The Hampshire police chief has apologized to Nowak's family. A police watchdog has launched an investigation into how officers handled the situation. But this case has opened up bigger questions about bias in British policing.

Police forces across England and Wales are supposed to be following something called the Police Race Action Plan. The plan aims to make policing fairer to people of all races. The reason this plan exists is stark: national data shows Black people are almost nine times more likely to be stopped and searched by police than white people. Police also use force five times more often against people perceived to be Black.

The difficult question now is whether this anti-racism training might have gone too far in the opposite direction—whether officers became so cautious about being accused of racism that they failed to respond properly to an emergency.

The Broader Political Response

Prime Minister Starmer has been careful to separate legitimate criticism of the police from what he sees as inflammatory political messaging. He specifically criticized Reform UK leader Nigel Farage, who called the incident evidence of a "two-tiered culture" where some people are treated differently based on race, and called for public anger in response.

These competing claims point to a real tension in modern policing: How do you train officers to be aware of racial bias while also making sure they respond quickly and correctly in emergencies? It's a question that reformers, police leadership, and the public are now wrestling with.

What Happened to the Attacker's Family

Vickrum Digwa's father, Moga Singh (52), and brother Gurpreet Digwa (27), have been charged with weapons offences. The case has drawn attention not just to what happened on the street, but to weapons in the Digwa household. Court evidence suggested the attack may have been planned, not a spontaneous response to a racist encounter.

A Familiar Pattern—and a Troubling One

British policing has been through major reform before. After the murder of Stephen Lawrence in 1999, a landmark inquiry concluded that racism was embedded in police institutions. That led to sweeping changes in how police were supposed to work.

More than two decades later, this case raises an uncomfortable question: Do those reforms actually work, or do they sometimes create new problems while leaving the old ones in place?
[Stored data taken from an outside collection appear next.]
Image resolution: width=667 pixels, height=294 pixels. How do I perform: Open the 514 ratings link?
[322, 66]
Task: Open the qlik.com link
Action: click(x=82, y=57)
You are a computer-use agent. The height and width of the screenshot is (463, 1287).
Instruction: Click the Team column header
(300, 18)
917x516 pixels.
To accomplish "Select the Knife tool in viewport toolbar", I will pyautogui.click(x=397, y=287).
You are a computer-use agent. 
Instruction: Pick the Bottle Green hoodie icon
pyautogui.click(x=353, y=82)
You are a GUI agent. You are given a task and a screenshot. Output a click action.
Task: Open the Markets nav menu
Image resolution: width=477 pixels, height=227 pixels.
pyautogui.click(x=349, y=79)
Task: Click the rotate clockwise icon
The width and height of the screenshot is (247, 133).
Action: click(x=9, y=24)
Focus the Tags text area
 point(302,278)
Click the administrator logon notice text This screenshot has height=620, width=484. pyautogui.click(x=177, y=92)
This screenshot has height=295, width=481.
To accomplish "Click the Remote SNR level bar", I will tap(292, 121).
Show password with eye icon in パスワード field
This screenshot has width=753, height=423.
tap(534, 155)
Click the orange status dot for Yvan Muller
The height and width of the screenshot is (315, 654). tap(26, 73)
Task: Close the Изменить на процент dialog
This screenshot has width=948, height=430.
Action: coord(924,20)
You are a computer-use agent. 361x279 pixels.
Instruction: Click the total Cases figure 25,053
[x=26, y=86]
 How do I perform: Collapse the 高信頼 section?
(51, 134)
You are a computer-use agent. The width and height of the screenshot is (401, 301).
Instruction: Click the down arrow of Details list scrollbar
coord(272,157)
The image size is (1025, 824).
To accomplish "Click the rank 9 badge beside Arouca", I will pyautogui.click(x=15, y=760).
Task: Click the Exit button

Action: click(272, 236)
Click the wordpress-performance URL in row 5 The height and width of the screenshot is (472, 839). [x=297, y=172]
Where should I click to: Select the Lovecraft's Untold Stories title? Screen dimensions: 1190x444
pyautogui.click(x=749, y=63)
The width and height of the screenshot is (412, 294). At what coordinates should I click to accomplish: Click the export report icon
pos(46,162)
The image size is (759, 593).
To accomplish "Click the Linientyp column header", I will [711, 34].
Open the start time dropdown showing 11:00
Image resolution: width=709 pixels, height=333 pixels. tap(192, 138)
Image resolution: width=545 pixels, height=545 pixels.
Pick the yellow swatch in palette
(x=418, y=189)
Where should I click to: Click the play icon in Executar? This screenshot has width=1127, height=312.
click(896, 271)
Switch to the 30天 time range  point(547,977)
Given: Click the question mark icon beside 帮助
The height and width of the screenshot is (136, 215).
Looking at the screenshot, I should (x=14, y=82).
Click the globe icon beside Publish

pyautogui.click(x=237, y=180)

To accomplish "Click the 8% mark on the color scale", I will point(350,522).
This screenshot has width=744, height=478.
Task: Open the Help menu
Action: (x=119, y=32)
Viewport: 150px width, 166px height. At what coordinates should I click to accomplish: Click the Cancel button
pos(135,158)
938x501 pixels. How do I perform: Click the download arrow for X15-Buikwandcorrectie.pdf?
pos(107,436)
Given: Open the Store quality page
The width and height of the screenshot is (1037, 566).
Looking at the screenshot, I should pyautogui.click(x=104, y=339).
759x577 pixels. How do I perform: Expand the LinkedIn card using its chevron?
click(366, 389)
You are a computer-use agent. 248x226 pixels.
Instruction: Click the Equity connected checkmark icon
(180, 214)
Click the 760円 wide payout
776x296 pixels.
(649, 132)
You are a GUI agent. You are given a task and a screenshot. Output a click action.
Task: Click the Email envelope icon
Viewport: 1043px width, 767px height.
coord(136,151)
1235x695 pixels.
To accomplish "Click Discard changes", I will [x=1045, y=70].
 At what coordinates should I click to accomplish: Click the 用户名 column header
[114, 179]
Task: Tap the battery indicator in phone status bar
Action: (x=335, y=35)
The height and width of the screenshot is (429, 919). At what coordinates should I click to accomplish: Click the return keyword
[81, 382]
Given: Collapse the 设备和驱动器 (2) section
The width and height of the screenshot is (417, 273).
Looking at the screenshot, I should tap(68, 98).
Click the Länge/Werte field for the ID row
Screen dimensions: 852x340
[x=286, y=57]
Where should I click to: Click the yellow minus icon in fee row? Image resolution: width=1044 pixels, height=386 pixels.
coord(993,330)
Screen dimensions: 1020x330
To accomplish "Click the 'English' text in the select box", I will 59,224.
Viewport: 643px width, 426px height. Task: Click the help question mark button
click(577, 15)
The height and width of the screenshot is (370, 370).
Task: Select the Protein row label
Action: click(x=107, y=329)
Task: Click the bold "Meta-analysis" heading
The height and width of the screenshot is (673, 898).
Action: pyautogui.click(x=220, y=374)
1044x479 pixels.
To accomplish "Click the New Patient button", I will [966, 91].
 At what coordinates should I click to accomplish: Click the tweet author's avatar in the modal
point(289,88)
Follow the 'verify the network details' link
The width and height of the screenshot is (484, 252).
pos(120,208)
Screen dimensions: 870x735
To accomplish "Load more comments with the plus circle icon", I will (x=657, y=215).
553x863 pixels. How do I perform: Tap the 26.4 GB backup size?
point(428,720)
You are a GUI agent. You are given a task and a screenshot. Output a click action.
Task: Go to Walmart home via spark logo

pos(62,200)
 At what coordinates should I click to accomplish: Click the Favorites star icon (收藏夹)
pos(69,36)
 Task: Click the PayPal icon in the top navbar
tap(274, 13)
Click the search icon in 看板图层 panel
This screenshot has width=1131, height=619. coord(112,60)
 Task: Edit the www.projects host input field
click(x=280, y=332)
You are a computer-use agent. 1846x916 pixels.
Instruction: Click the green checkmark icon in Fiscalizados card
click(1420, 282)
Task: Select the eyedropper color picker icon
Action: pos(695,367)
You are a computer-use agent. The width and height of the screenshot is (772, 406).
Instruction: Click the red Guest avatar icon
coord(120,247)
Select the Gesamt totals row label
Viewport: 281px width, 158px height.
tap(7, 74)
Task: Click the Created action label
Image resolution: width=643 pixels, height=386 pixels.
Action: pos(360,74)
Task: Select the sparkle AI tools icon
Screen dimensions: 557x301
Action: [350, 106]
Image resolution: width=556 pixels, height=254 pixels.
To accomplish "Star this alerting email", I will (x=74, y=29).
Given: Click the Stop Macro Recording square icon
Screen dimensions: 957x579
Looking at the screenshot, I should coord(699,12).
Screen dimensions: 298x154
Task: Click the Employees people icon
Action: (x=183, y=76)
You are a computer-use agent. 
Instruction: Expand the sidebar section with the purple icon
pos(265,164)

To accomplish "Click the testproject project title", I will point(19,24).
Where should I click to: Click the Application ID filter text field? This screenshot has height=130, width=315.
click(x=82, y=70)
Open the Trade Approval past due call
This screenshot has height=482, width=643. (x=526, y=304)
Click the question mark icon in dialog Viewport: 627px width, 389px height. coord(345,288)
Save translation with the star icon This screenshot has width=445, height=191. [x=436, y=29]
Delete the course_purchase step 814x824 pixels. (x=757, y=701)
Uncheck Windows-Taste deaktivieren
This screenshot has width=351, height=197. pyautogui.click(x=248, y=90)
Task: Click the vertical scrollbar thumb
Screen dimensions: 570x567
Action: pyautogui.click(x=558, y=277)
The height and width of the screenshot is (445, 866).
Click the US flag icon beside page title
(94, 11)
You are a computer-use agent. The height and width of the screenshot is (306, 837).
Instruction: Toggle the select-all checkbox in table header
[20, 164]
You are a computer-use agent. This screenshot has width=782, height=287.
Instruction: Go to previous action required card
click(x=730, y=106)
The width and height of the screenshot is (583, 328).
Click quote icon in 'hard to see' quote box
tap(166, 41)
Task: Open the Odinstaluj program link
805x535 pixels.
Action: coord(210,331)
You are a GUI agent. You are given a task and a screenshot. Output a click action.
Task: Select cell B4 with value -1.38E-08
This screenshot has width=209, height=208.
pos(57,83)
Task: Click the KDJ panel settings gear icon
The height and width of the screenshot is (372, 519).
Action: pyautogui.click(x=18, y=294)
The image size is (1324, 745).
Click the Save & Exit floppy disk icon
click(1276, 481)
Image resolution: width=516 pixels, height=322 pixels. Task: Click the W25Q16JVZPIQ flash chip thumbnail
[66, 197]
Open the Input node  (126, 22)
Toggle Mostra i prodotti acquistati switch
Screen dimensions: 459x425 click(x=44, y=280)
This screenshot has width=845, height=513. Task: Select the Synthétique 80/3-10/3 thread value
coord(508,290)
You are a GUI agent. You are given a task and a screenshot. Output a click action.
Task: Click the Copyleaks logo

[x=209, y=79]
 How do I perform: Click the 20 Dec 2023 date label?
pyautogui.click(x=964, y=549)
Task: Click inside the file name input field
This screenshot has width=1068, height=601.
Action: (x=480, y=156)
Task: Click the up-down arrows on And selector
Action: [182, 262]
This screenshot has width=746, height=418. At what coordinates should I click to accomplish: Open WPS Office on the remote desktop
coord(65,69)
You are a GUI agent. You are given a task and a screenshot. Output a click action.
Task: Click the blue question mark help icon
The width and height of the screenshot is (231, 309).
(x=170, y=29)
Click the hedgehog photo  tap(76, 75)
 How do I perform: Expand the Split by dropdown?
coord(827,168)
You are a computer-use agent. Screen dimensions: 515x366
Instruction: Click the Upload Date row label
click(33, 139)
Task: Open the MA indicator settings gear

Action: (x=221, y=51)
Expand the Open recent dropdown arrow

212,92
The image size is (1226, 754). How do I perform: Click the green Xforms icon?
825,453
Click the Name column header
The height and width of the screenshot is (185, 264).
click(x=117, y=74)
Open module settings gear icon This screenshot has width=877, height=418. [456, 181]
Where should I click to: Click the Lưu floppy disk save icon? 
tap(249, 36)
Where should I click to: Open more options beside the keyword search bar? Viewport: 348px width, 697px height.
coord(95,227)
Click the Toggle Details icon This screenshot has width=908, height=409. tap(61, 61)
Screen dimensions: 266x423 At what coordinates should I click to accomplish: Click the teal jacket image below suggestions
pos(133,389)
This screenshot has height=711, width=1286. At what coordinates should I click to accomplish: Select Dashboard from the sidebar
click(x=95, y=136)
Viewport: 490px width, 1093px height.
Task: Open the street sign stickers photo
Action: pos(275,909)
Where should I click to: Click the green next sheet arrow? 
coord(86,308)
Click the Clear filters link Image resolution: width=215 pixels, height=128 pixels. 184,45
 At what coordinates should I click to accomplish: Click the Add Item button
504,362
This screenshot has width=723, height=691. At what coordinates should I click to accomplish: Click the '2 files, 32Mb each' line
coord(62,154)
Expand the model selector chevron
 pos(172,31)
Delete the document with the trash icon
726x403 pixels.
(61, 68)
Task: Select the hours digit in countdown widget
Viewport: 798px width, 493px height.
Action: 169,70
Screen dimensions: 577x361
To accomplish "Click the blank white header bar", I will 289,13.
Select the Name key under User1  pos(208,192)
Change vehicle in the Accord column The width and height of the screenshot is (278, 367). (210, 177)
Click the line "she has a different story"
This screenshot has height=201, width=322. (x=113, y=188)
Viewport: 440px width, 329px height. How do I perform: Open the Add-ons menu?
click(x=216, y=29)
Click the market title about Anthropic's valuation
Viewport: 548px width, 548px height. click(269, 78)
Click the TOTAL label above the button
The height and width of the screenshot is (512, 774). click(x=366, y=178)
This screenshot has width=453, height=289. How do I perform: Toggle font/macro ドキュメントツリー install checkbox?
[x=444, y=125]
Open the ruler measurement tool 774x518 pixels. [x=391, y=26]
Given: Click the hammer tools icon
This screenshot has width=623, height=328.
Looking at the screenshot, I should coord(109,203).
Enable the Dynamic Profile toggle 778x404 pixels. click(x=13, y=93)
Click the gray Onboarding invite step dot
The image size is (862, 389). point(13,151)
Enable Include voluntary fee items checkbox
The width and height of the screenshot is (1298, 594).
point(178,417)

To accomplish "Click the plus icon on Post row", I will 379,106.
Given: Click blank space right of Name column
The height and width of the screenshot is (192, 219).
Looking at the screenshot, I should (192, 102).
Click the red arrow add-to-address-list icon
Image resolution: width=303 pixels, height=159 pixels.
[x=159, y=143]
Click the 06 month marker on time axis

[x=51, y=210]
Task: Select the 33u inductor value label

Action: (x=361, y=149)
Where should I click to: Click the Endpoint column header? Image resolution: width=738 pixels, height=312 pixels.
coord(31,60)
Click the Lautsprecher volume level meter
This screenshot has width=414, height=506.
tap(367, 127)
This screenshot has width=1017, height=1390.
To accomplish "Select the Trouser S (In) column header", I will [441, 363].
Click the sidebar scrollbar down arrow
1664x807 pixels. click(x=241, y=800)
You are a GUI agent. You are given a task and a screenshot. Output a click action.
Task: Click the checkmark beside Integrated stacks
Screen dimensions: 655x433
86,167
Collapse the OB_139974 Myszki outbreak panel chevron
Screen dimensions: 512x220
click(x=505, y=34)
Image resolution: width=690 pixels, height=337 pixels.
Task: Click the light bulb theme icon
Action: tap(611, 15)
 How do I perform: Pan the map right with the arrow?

When officers at the scene in Southampton heard an accusation of racism, they appeared to treat it as the most important fact—even though a young man was dying and needed immediate help.

The challenge for police leaders now is clear, if difficult: How do you take racism seriously and respond to genuine complaints of unfair treatment, while still making sure officers can think clearly in emergencies and help people who need it?

The watchdog investigation will likely examine whether Hampshire police's anti-racism training created a situation where officers were too cautious about questioning someone's account, even when the evidence didn't add up. If that's what happened, the lessons will matter for police forces everywhere operating under similar mandates.

What Comes Next

This case will probably fuel existing arguments about how police should handle the problem of racial bias. Politicians from different parties are already using it to make their own points about identity and law enforcement. That political battle might end up being louder than the operational lessons that officers actually need to learn from what went wrong.

What's certain is that for the Nowak family, and for the broader question of whether police can be both fair and effective, this case won't be quickly forgotten.